When I heard the news, I was sitting in my AP Gov classroom, checking my gmail. My friend pinged me with a short message--"Did you hear about The Toast?"--and that was how I discovered that one of my favorite websites was closing down. I felt the way you feel when you find out that an acquaintance who you haven't spoken to in a few years has died--disconcerted, because this thing whose existence has always been a consistent background presence in your life is gone, a jolt of guilt for not having been involved as often as you could've been and having wasted your opportunity to appreciate what you had before it was gone.
The Toast, a popular website that combined erudite humor with progressive social commentary, was founded in 2013 by Nicole Cliffe and Mallory Ortberg, and, as far as I can tell, is beloved by the entire Internet. The Toast's quirky atmosphere can best be summed up by this quote from the website's about page:
"The Toast is a daily blog that publishes features on everything from literary characters that never were to female pickpockets of Gold Rush-era San Francisco...The Toast is a long email chain about force-ranking the Mitford sisters.
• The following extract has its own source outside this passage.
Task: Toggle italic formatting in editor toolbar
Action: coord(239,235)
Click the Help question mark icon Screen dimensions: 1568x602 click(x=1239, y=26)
The Toast prefers free weights to circuit machines but also enjoys a good sit. The Toast doesn’t care how much you or Marilyn Monroe weigh. The Toast is happy, then dignified. The Toast is not haunted, but would welcome a visit from ghosts."
Before I heard this news, I had never realized how much I counted on The Toast: it was one of those few things that consistently made me laugh. I was never one of those people who checked the site religiously, but on long nights when I needed to take a break from homework, I could always count on a new article speculating about what Edgar Allan Poe's text messages might look like, or how the plot of the Harry Potter books might have changed if Hermione had refused to do anyone else's homework. In the few months since I heard the news, I've done some thinking about why The Toast is the kind of website the world needs.
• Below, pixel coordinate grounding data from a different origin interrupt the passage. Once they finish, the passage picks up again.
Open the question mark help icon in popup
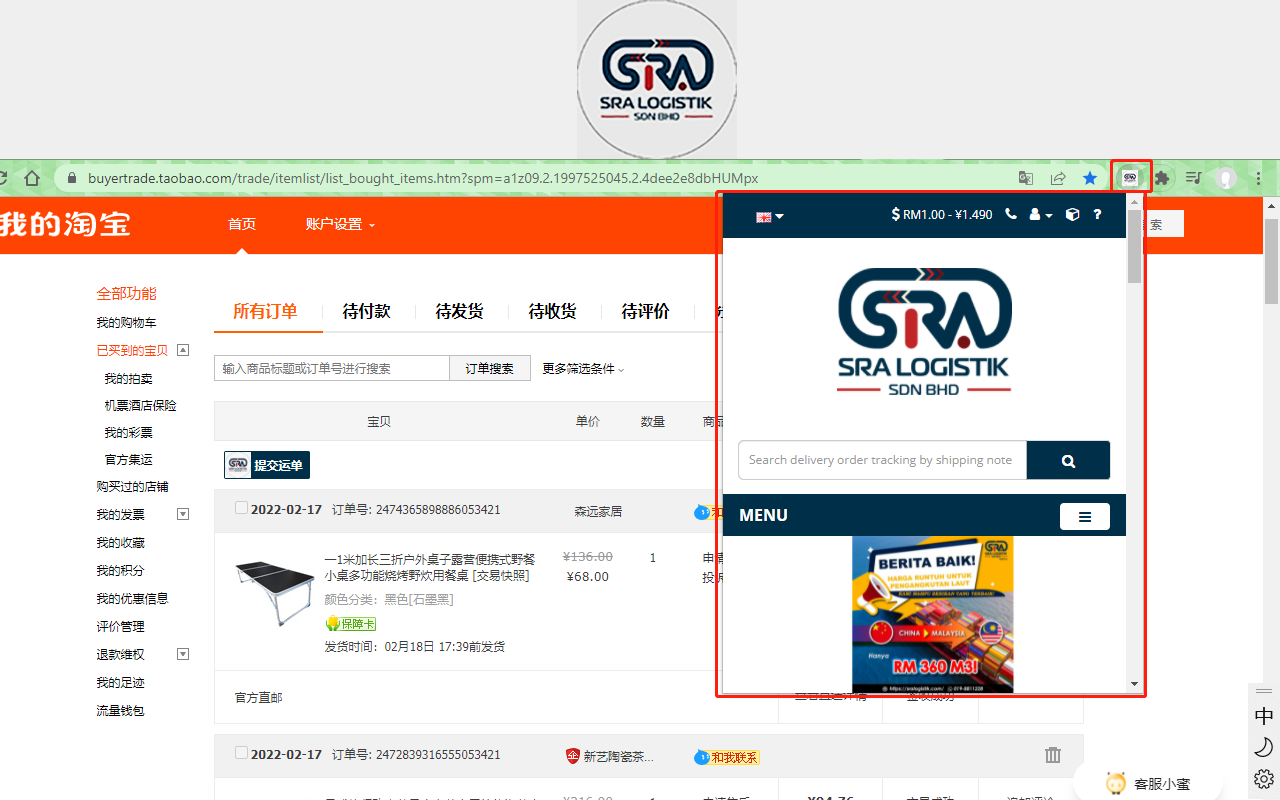1280x800 pixels. (x=1097, y=214)
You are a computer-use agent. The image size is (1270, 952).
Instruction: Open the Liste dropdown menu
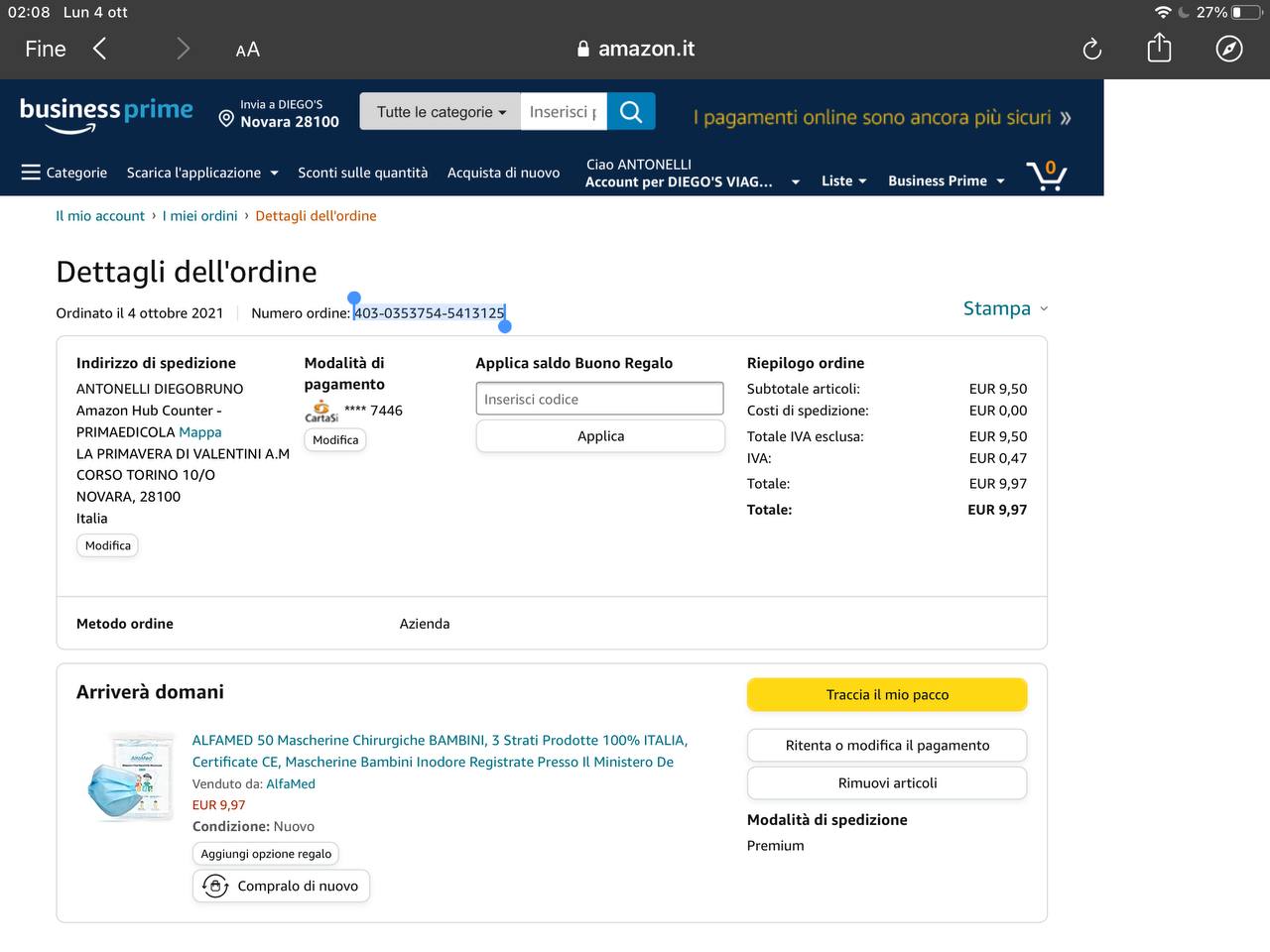[x=843, y=180]
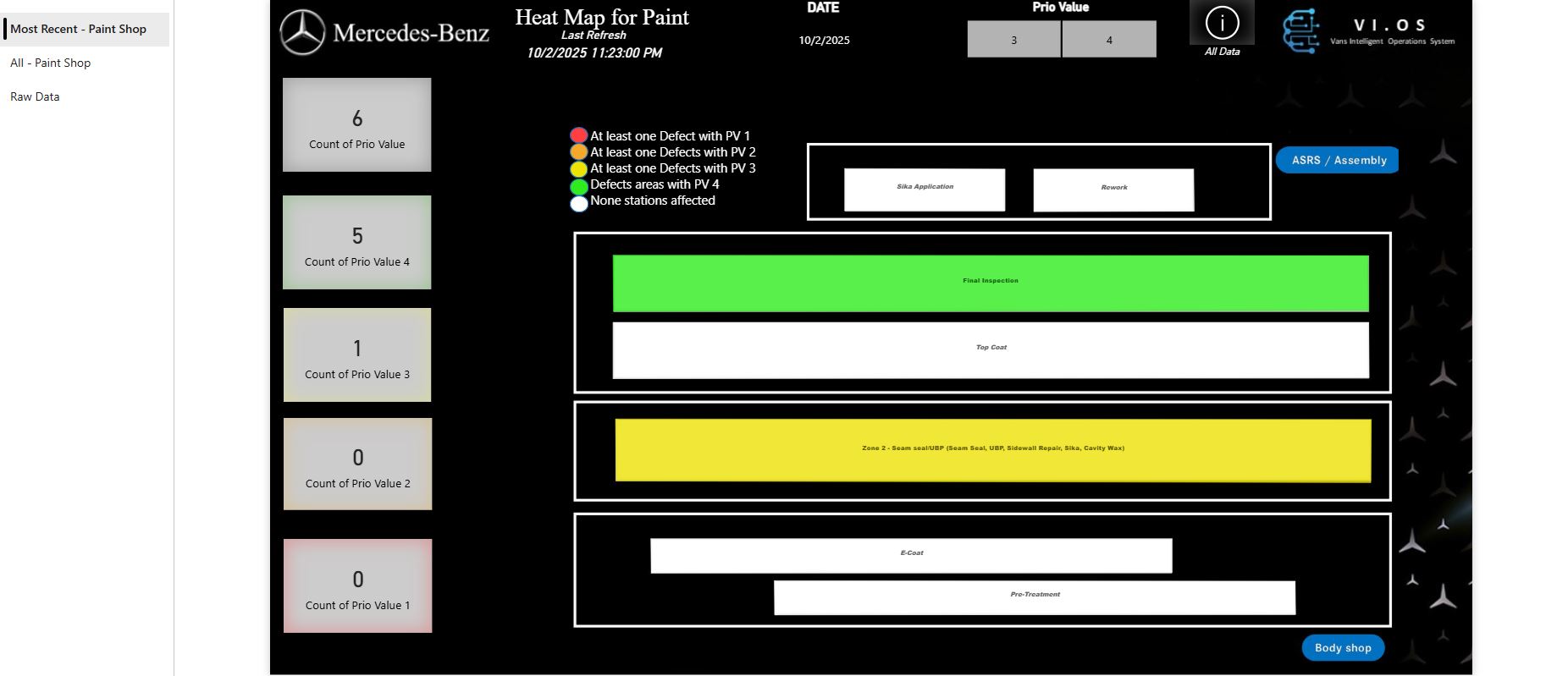Select Most Recent - Paint Shop page
1568x676 pixels.
coord(78,29)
The first is that The Toast was a place where women expressed themselves fearlessly, and for insecure, overly apologetic teenagers such as myself, spaces like that are not only eye-opening, but deeply necessary. Presidential Hillary Clinton said as much in her own farewell to the website. Mallory Ortberg, in particular, was a role model for me. She posted whatever she liked on her website and didn't care a whit what anyone thought. She read Ayn Rand in her spare time. She identified with characters you're not supposed to identify with, like Immortan Joe from Mad Max: Fury Road. She had the kind of confidence I admire, envy, and aspire to.
The second was that The Toast editors were committed to paying all their freelance contributors for their work. In actual money, not "experience" or "exposure". This policy is a startling show of integrity in a world where most people only seem to care about making a profit.
In light of all The Toast has meant to me, I decided to mourn its passing in my own way. In my spare time, I play an online game called Slither, in which you play as a snake attempting to eat the other snakes in order to grow larger. Because this gameplay method, which relies on an unabashed sense of self-preservation, reminded me of Mallory Ortberg's approach to challenges, and to remind myself to be fierce and unapologetic, I named my own snake Mallory Ortberg. Every time I circle another player's snake, trap it in my coils, and devour its remains, I feel like she would approve, and be proud of me.
Rest in peace, The Toast. You will be missed.